Getting to a patient’s room or finding the right clinic for an appointment can be stressful, but Vanderbilt University Medical Center (VUMC) leaders believe a mobile app, called WalkWays, as well as a texting tool that provide easily understood, visual directions will help everyone find their way.
“VUMC has more than 11.5 million square feet of space, so when those of us who work here have trouble finding our way, it is even more challenging for our patients and visitors to get to the right location, ” said Titus Daniels, M.D., MPH, MMHC, executive director of the Vanderbilt Medical Group (VMG) “We are always looking for ways to improve the experiences of patients and their families, and we believe this technology will help people get to where they want to be with greater ease.”
“Too often, each of us in the VUMC community sees patients and their family members standing in hallways throughout the Medical Center, clearly lost and struggling to find their way to a clinic appointment, to visit someone in the hospital, or even to find the cafeteria,” said Paul Sternberg Jr., M.D., Chief Patient Experience Officer for VUMC. “Fortunately, our staff will stop and assist these folks. However, having an effective tool to help our patients and families avoid experiencing that ‘lost’ sensation and to navigate our large and complex footprint more easily is critical to the enhancement of care.”
In 2014, then Nashville Mayor Karl Dean unveiled a “wayfinding app” at Music City Center, the city’s 1.2 million-square-foot convention center.

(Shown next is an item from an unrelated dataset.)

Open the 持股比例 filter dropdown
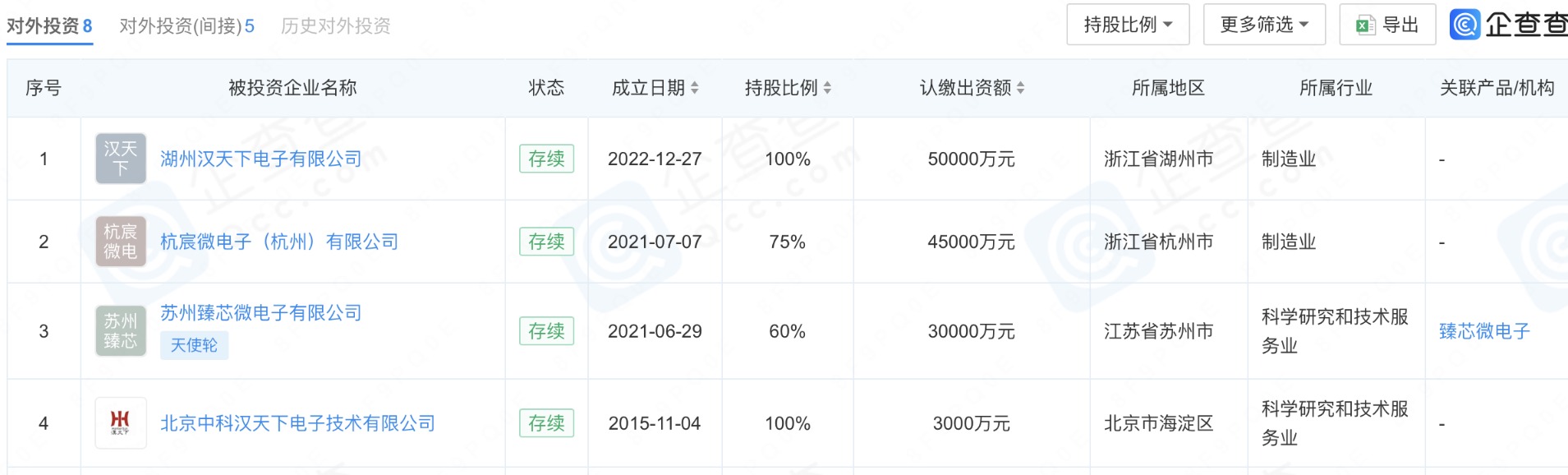This screenshot has height=475, width=1568. 1128,25
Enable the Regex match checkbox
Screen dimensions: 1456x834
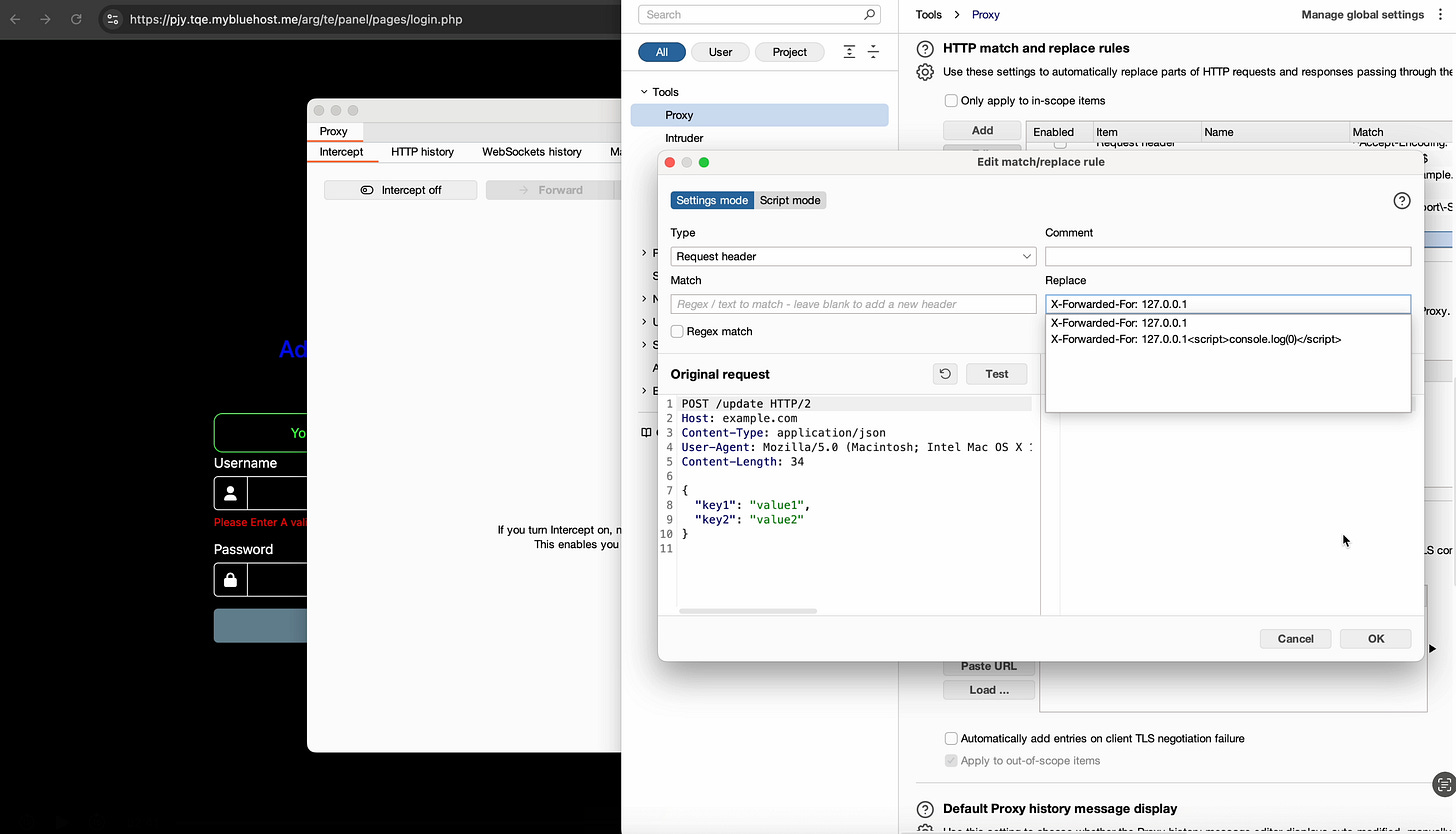click(x=677, y=331)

The app uses low-energy Bluetooth signals from a user’s smartphone that interact with wall-mounted beacons. The app then sends photo-based, step-by-step directions to a requested location, such as the nearest restaurant, to the user’s phone.
VUMC leaders decided they wanted a similar system added to the Medical Center’s miles of hallways. They learned a Vanderbilt University faculty member, Jules White, Ph.D., assistant professor of Electrical Engineering and Computer Science, was the brain behind the system’s technology. White had created a startup company, called ZH Solutions, through Vanderbilt’s Center for Technology Transfer to provide indoor positioning systems in large buildings, and he was thrilled to bring the technology to the Medical Center campus.
“For something the size and scope of Vanderbilt University Medical Center, it takes a lot of thought to ensure we’ve catalogued everything a patient would need to find, and in a way that’s going to be intuitive to the patient,” said White. “The installation of the technology itself was fairly easy. One thing that was challenging was to get good photos of places in the Medical Center that are very rarely empty.”
To develop a pilot of the WalkWays app, White worked with a VUMC team that included Daniels; Betsy Brandes, director of Digital and Design; Brian Carlson, director of Patient Access and Experience; and Dave Andrews, manager of Guest Services.
The team asked the Vanderbilt University Hospital Patient and Family Advisory Council and VUMC Guest Services employees to help them identify specific places patients and their families were frequently asking to find, as well as alternative names that might be used for those locations.
The main hospital, The Vanderbilt Clinic, the north and south towers of Medical Center East, the Medical Arts Building, patient areas of Medical Center North (such as the Round Wing), and the Vanderbilt-Ingram Cancer Center, as well as the entry landings for Central and East garages are included in the current app. A future expansion will include Monroe Carell Jr. Children’s Hospital at Vanderbilt and Vanderbilt Health One Hundred Oaks.
A few hundred users, including an online advisory committee called Advise Vanderbilt, tested the app. Feedback from these early users helped to further refine the tool, said Brandes.
Terry Manning of Columbia, Tennessee, brought his girlfriend to VUMC for a pre-surgery appointment in early 2016, and the pair became so lost in the hallways that they were a half-hour late. As he waited for her in the surgery waiting room in June, he was happy to learn about the new WalkWays app. He downloaded it to his smartphone and began trying it out.
“This app is awesome, and we could have used it to find that first appointment for sure,” he said. “I was pushing her in a wheelchair, and she was getting so frustrated. Younger folks, especially, will like having this because they can type in a question and get somewhere on their own.”
“We think this is a great addition to our patient experience to relieve some of the anxiety folks might experience,” said Dave Andrews, manager of VUMC Guest Services. “When visitors say to us that the Medical Center is too big, we say, ‘It is a large city, but we try to do all we can to make it feel like a small town.’”
If individuals don’t want to install the WalkWays app on their phones, there is also a text-based option to provide the same type of directions, Brandes said. Signs with specific phone numbers have been put up at main entry points to the Medical Center. Users can text the name of what they’re trying to find to the phone number on the sign in front of them to receive photo-based directions to get them to the location.
“There are patient families that may come to our Medical Center in the dark of night, so they don’t really have time to get acclimated to the facility,” said Andrews. “They might just need to find the nearest place to grab a cup of coffee. We want to make sure they can do that.”
You can download the free WalkWays app through the Apple app store for iPhones or through the Google Play store for Android phones.